You're 16 and you just dented your mom and dad's car. They have you sitting on the couch and essentially cornered in the living room. With his arms crossed over his chest, dad paces back and forth with a deep and angry voice, growling furiously at you. The mom yells angrily how you're grounded for a month with no car, computer or tv time, all the while wagging her finger in your face for the length of the diatribe. What do you do? Well, you're cornered on the couch, both parents blocking any retreat. One is pacing and yelling with volatile energy and the other is lecturing in a high pitch voice while making gestures in your face. You hang your head in shame and hunch your shoulders unhappily. You don't really want to look at mom or dad right now, although it's kind of hard to ignore mom wagging that index finger in your face every 2 seconds. What can anyone do really? You might put your hands in your lap and go still, trying not to fidget or your mom will demand/ask if you're paying attention. You're certainly not going to make eye contact with either because the lecture could go on even longer. You sink further into the couch cushion and stare at your hands, your feet, the floor--anywhere but at them. You might put your head in your hands with your elbows resting on your knees. When they've finally finished, both are standing over you (your dad has at least a foot more in height and 50 lbs. over you) and they want a response. There's only 2 things you can say at that point to appease them. In a higher pitched, pleading voice, "I'm sorry!" and in a quiet voice you speak the old stand-by, "It'll never happen again." This is the average appeasement to your parents, effectively ending the session with both parties showing proper submissive and dominant behaviors.

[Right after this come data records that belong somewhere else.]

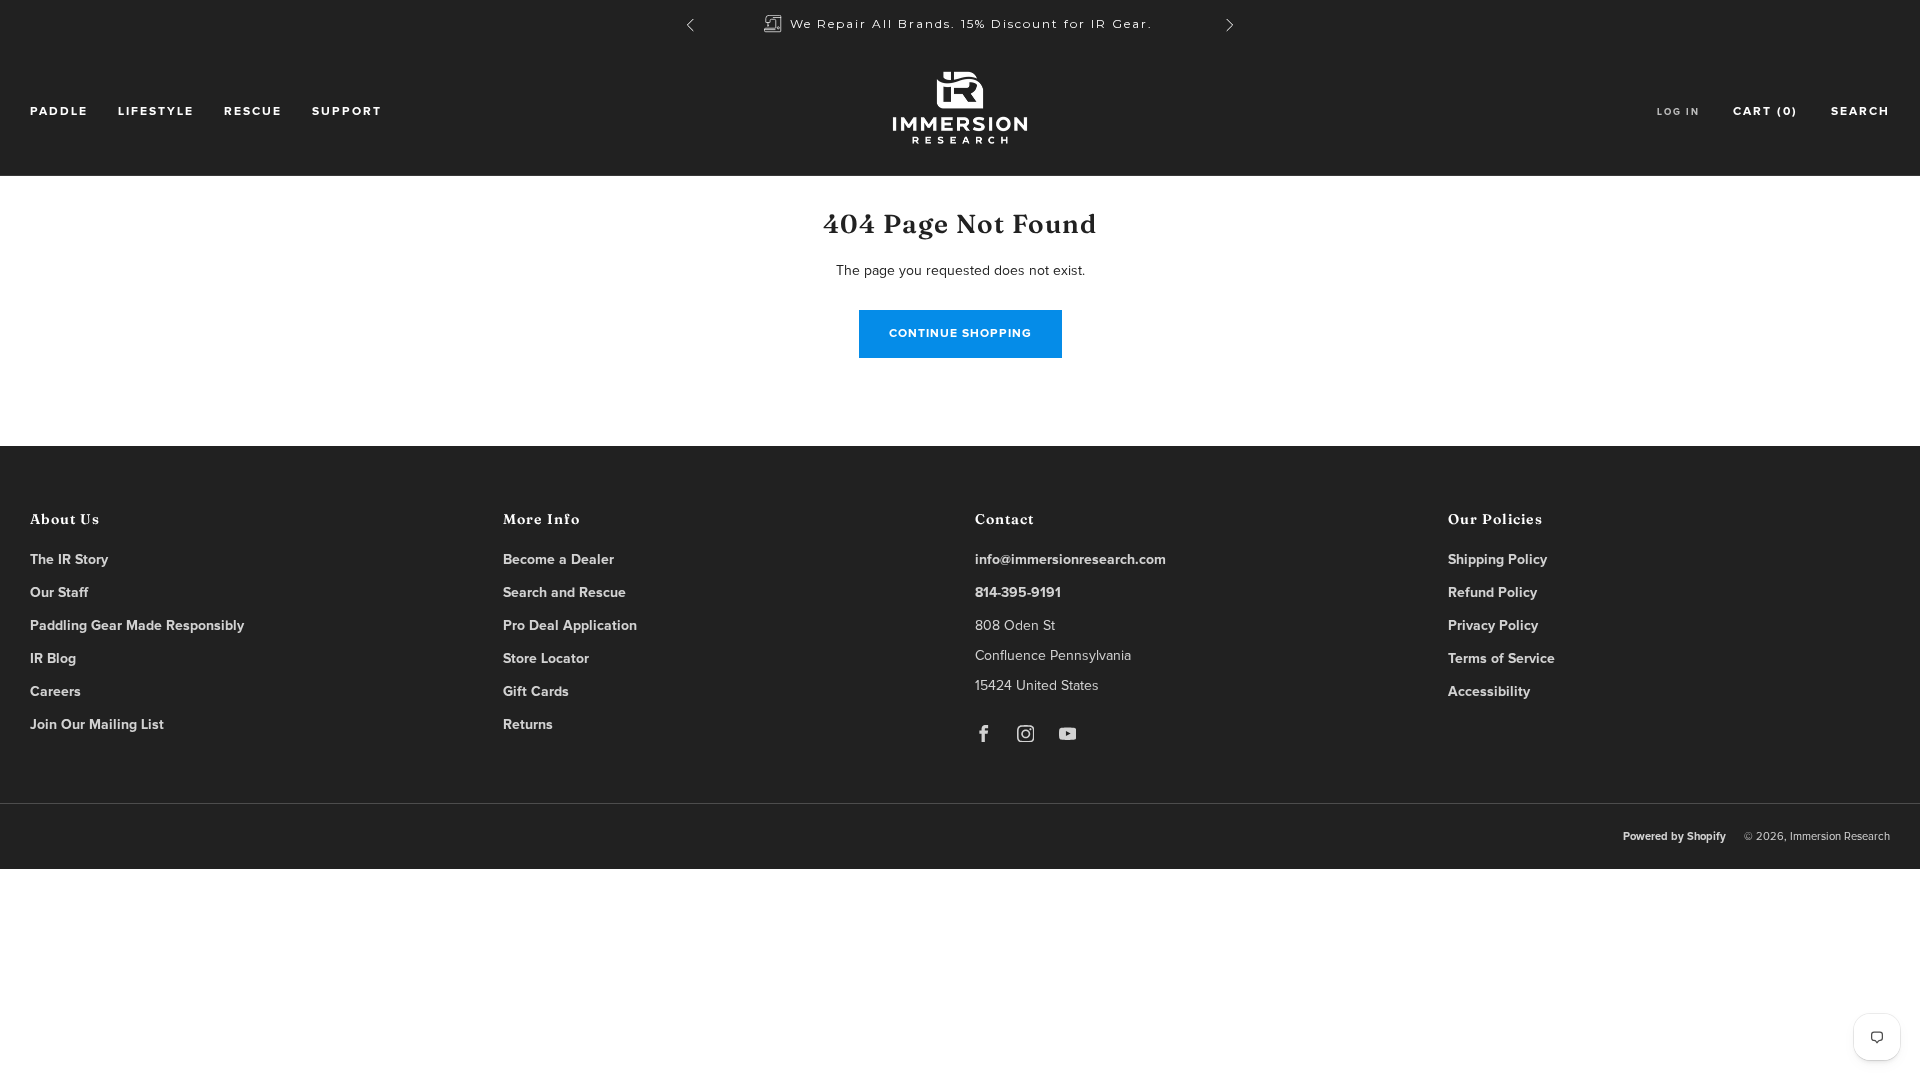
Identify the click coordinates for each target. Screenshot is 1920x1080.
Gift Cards (536, 692)
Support (347, 112)
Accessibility (1489, 692)
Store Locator (546, 659)
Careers (55, 692)
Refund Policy (1492, 593)
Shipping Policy (1497, 560)
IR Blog (53, 659)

You just caught your dog chewing some furniture to shreds. "NO! BADDOG!" you yell. Your husband comes in at the noise and gets angry as well. Both of you stand over and stare furiously at Fluffy. This means that you and your husband have several feet in height and about 200 lbs. in weight over your dog, so it's terrifyingly intimidating! Your dog cowers with his/her belly to the floor and puts both ears and tail down. You point your index finger at the couch and the dog, yelling loudly in a high pitched voice. Your husband's voice is deeper, sounding similar to a growl. Fluffy tucks in the chin on forepaws and avoids eye contact. His/her tail is tucked under the body and your Fluffy's back is hunched in a submissive, crouching posture. These postures might be accompanied by a high pitched, apologetic whine from your canine friend. By this time, both you and your husband have run out of yelling steam and the baddog lecture is over. The dog cautiously approaches you both. Fluffy's head and tail are kept very low to the ground and tries meets your eyes for a brief instant. Your dog might attempt to lick your hands or face to appease you.
Notice any similar behaviors? The long lasting relationship between us is a proud and long standing tradition. Trust, loyalty and intelligence are the key ingredients to a life long friendship.